ロウェナの学習ログ・(Rowena's Study Log)

Updated: 2020.10.19

Japanese learning background

  • 1985-7 - Our family hosted a pair of Japanese high school girls for a fortnight during each of my last 3 summers at home - this got me interested in Japanese culture and language.

  • 1995-7 - Studied Japanese at uni for the last two years of my degree in Applied Linguistics.

  • 1998 - moved to Japan and worked for an English language academy in the Fujigoko area for 3 1/2 years. The expectation that I speak English all the time at work, along with the fact that local Japanese classes were at the same time as my work hours stunted my learning :disappointed: Passed the JPLT N4 in 2001, back when there were only 4 levels.

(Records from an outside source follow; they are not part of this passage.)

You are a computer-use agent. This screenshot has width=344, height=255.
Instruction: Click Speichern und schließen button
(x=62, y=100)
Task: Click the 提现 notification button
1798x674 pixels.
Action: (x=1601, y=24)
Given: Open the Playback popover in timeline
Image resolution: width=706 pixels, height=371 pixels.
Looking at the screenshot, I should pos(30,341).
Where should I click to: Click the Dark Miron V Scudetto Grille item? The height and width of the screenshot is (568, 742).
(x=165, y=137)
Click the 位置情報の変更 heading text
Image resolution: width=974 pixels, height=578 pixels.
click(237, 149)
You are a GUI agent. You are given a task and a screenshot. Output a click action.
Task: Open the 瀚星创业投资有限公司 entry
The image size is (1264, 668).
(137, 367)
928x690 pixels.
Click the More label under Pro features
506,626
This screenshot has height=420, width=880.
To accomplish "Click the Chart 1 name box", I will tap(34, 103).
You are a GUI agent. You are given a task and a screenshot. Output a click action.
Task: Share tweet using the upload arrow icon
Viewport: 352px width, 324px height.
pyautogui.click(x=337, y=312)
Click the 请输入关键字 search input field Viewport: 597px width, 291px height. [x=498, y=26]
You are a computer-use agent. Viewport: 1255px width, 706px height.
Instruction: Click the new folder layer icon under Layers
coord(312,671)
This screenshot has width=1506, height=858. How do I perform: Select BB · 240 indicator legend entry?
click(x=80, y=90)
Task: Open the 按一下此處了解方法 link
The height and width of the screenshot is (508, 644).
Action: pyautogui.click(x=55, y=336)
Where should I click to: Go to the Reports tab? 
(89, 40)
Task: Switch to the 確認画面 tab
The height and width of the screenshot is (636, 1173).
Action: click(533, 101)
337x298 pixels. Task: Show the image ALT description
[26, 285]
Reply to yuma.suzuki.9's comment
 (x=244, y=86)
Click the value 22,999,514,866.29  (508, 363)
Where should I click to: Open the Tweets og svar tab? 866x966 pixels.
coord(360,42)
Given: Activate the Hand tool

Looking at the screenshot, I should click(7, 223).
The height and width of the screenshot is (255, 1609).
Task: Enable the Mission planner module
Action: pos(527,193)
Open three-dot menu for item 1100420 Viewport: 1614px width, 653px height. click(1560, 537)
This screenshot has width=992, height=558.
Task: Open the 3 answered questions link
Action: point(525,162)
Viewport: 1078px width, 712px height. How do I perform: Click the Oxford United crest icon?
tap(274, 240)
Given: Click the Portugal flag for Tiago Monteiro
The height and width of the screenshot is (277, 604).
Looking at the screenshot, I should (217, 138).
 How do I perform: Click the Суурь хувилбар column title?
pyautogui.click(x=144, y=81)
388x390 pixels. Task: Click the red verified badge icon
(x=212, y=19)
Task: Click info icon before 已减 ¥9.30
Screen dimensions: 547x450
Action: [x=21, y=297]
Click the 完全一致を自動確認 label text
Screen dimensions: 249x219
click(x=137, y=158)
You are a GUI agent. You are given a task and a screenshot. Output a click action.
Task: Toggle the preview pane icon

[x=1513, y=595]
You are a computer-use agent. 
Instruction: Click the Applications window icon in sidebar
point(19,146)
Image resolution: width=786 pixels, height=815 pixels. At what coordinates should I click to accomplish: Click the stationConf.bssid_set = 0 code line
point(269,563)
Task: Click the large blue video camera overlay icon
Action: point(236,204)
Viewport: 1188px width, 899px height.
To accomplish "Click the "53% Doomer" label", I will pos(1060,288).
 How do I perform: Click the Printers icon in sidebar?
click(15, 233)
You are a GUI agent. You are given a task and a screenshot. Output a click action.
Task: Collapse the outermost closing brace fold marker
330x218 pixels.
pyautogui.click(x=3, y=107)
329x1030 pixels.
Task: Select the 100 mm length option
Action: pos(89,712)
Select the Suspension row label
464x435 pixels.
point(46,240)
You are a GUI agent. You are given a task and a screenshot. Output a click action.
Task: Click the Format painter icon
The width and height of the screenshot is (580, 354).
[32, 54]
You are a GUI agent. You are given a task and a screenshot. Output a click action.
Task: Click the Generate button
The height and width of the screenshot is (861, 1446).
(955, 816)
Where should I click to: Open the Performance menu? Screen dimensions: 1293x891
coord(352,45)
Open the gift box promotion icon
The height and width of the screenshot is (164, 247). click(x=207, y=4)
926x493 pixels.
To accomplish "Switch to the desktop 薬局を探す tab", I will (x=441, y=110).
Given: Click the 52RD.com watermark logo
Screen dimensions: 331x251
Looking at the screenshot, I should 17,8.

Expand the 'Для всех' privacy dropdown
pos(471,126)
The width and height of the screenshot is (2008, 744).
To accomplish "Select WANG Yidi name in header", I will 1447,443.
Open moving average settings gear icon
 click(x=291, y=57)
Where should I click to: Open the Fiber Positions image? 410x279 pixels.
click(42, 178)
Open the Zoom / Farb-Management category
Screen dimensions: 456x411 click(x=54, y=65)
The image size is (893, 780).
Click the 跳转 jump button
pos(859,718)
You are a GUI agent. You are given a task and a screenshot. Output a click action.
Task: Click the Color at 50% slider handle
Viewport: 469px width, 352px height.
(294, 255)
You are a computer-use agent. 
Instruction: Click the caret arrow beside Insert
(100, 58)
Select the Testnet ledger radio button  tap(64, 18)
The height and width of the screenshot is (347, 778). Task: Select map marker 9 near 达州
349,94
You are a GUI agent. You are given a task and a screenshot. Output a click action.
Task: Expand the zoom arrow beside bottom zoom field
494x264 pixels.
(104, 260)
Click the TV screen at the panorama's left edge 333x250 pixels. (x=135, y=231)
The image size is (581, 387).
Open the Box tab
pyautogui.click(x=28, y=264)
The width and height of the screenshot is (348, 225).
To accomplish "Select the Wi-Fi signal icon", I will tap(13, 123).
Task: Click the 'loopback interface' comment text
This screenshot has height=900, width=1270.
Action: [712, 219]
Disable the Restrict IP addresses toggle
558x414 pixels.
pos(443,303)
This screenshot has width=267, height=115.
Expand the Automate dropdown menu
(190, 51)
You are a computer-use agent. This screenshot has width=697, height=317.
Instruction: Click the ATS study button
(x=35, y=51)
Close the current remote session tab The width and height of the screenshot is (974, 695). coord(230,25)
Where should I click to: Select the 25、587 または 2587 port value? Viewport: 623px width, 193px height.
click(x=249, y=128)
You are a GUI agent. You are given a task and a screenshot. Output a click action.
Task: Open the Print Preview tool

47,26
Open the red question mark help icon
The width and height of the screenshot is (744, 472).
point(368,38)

  • 2002 - Started working at a local Buddhist high school, where I was required to speak Japanese at all times except in the classroom :smiley:

  • 2003 - Left Japan and slowly began to forget a lot of what I’d learned :disappointed:

  • 2017 - Discovered Wanikani :smiley:! Had a bumpy, stop-start thing going for the first 20 months (I had anxiety issues), including a reset from lvl 17 to 2 (don’t reset!) , but now seem to be settled into a sustainable pace finally.

Current Tools

:crabigator: Wanikani
[Public Service Announcement: “New Wanikiani users - please, please read the WK guide”]

I am enhancing my WK user experience greatly by using the following 3rd party sites/scripts:

WK Stats Page:

  • an excellent configurable website by rfindley that lets you see your accuracy, progress, and all the study items at their various SRS stages. Access it here.

Userscripts:
This is what my dashboard currently looks like:

…and these are the scripts I am using:

To supplement/augment lessons and reviews:

To help me visualise my progress and workload:

This script also celebrates other milestones regarding numbers of burned or enlightened items.

To deal with leeches:


This isn’t actually a script, but a great little webpage to give extra practice on new items and older items that haven’t yet stuck i.e. leeches.

I am also sometimes using the BishBashBosh+ script which adds a couple of useful extra features to the original page, but can be a bit buggy.

:desktop_computer: Other online resources

:books: Textbooks
Yeah, I’m old, I still do most of my studies with those rectangular, layered, dead-tree things…
On a more serious note, studies show that the physicality of putting pen to paper is a better aide to memory than typing.

Basic Kanji Book II
A writing practice book for learning strokes, readings and usage.

Shin Nihongo no Kiso II
This text is unlike many language texts in that it is aimed at overseas workers in Japan, so deals with business situations and is focused on polite adult Japanese grammar.

image

:open_book: Additional book resources

Etymological Dictionary
I use Henshall’s A Guide to Remembering Japanese Characters which is both an etymological dictionary and a mnemonics guide, though I use it largely for the former.

I find I often better remember the meaning of a radical or kanji when I can understand how it came to be.

Grammar Dictionary
I use A Dictionary of Basic Japanese Grammar and sometimes Intermediate which the Tofugu team highly recommends - detailed review, including photos, here.

:closed_book: Graded Readers
I joined the Graded Readers and Parallel Texts “Book Club” and have been making my way through level 1 books when I’m not reading with the わんにゃん探偵団 Bookclub.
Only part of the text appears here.